The statement compared the transfer with “the darkest episodes of human history,” including slavery and Nazi concentration camps. In particular, Venezuela denounced what it called a threat to kidnap minors as young as 14 by labeling them as terrorists, claiming that the minors were “considered criminals simply for being Venezuelan.”
The government of Venezuela’s president, Nicolás Maduro, has presented an obstacle to the Trump administration as it plans to step up deportations — and to target people suspected of being Tren de Aragua members — because for years it has not regularly accepted deportation flights. In recent weeks, Mr. Maduro has gone back and forth on whether his government would accept such flights with Venezuelans from United States.
As a result, the Trump administration has sought alternative destinations, including the naval base at Guantánamo Bay, Cuba, where it has sent some migrants, including those suspected of being gang members, though it has since removed them from the base.
In an unusual turn, El Salvador has presented Mr. Trump with another alternative.
In early February, while Mr. Rubio was visiting El Salvador, Mr. Bukele offered to take in deportees of any nationality, including convicted criminals, and jail them in part of El Salvador’s prison system, for a fee.
Mr. Rubio, who announced the offer at the time, said that Mr. Bukele had agreed to jail “any illegal alien in the United States who is a criminal of any nationality, whether from MS-13 or the Tren de Aragua.”
Officials from both the United States and El Salvador revealed that the deal with the Trump administration also included the transfer of suspected members of the Salvadoran gang MS-13 who were being held in the United States awaiting charges.

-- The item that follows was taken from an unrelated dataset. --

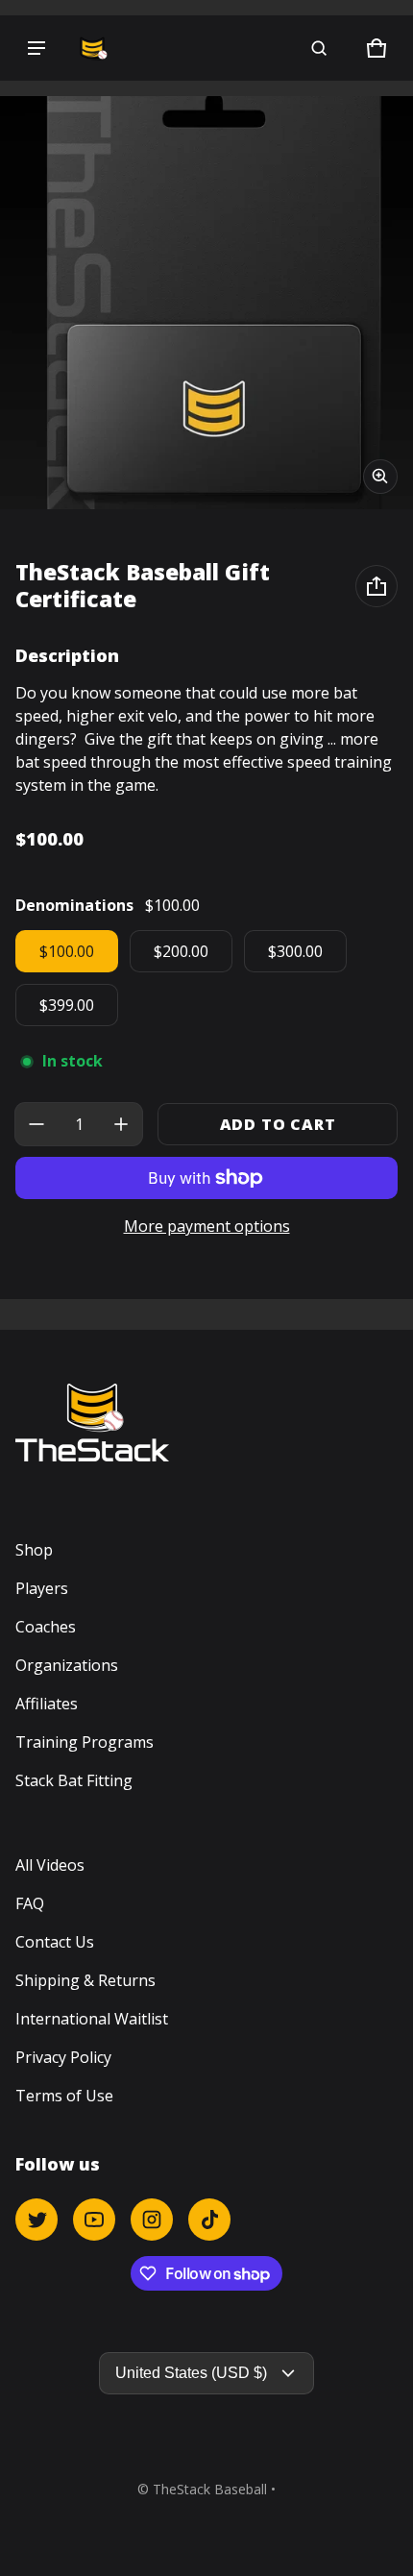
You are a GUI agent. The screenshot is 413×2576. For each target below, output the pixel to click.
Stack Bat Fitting (74, 1780)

“We have sent 2 dangerous top MS-13 leaders plus 21 of its most wanted back to face justice in El Salvador,” Mr. Rubio posted on social media on Sunday. Mr. Rubio added that “over 250 alien enemy members of Tren de Aragua” had also been sent to El Salvador, which “has agreed to hold in their very good jails at a fair price.”
The two MS-13 men mentioned by Mr. Rubio were one accused of being a top leader, and one suspected of being a gang member.
The first, Cesar Humberto Lopez-Larios, was among 14 of the gang’s highest-ranking leaders who were charged on Long Island in 2020. He was arrested last year in Texas and has since been in U.S. custody awaiting trial.
The second, Cesar Eliseo Sorto-Amaya, was arrested in February on charges that he had entered the United States illegally — for the fourth time since 2015. He was wanted on double aggravated homicide charges in El Salvador, where he had been sentenced in absentia to 50 years in prison. The U.S. charges against both men were dismissed on Tuesday, according to court records that were unsealed on Sunday.
Prosecutors wrote to the judge in Mr. Lopez-Larios’s case that the U.S. government had decided that “sensitive and important foreign policy considerations outweigh the government’s interest in pursuing the prosecution of the defendant.”
The two men’s transfers have raised concerns among some U.S. law enforcement officials, who fear that those individuals, once out of U.S. custody, could escape or issue orders that may endanger witnesses in both countries, according to people familiar with the matter who spoke on the condition of anonymity to describe internal discussions.
Mr. Bukele came to power on promises to crack down on gang violence and MS-13. His success in restoring safety has won him broad support in El Salvador and around Latin America, but critics say that it has come at the cost of human rights.
By imposing a state of emergency, he has sidestepped due process and ordered sweeping arrests that have ensnared thousands of people without any affiliation to criminal groups, critics say. Under Mr. Bukele, the prison population has soared and abuses, including torture, have been documented in the system.
Mr. Bukele has promoted his iron-fisted approach by posting dramatic photographs from his country’s prisons that resemble those shared this weekend: They often feature scores of tattooed inmates with shaved heads held in handcuffs and forced into submissive poses.